When the Overwatch League rolled around, Mercy was a staple of every match. As average players sought to emulate pro teams, during this time you could not play a competitive game of Overwatch without at least two people on your team repeatedly informing everyone else that they should pick Mercy. If you’re a Support main like me, this ensured that whenever you opted to pick Moira or Zenyatta, you were told by an underperforming DPS hero that you were causing your team to fail. The other team had a Mercy, and as that was a win condition, your reluctance to switch to Mercy and left-click for the entire game dragged your team to defeat.
Fortunately, several patches have ensured that Overwatch is no longer as reliant on Mercy as it used to be, though the meta still hangs over the game like a black cloud. Players watch as professional keyboard superhumans hit their opponents with perfect precision as Hanzo, witness the character rocket up to the very top of the Overwatch hero rank, before each round becomes a catwalk of piss-poor Hanzo players.
The Overwatch Meta Doesn’t Account for Player Skill
The issue with the Overwatch meta is that so many players do not acknowledge that skill factors into a heroes’ projected usefulness.

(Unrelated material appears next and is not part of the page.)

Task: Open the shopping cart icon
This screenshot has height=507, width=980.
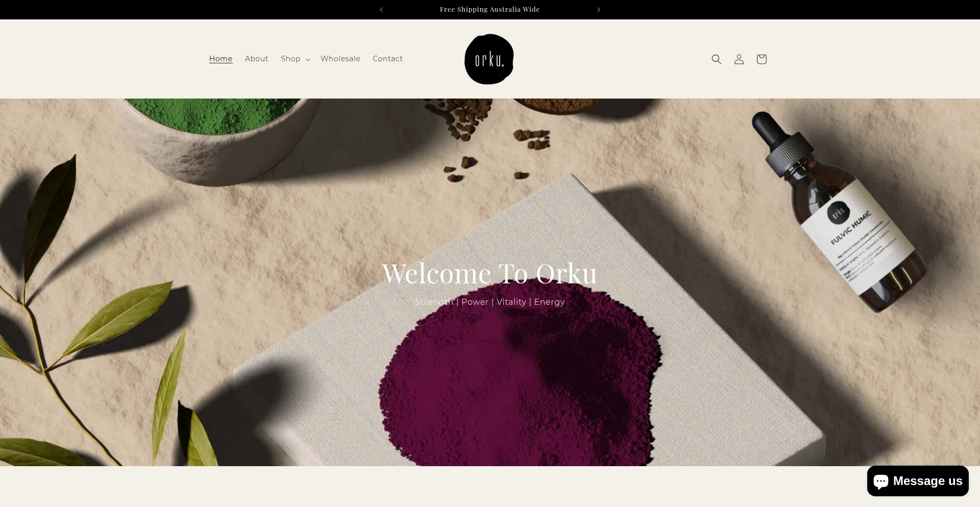Action: [x=761, y=59]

Sure, Reinhardt might be a safe pick now, but not every player knows how to effectively use him. Even a tank main could prove to be less of an asset when playing as Reinhardt as opposed to Winston. However, you’re almost guaranteed to play with a Rein in competitive matches these days. Though perceived as a selfless pick thanks to his position in the meta, if you’re teaming up with a Rein who will not stop charging into enemies before getting his arse handed to him, you’re inevitably going to have a bad time.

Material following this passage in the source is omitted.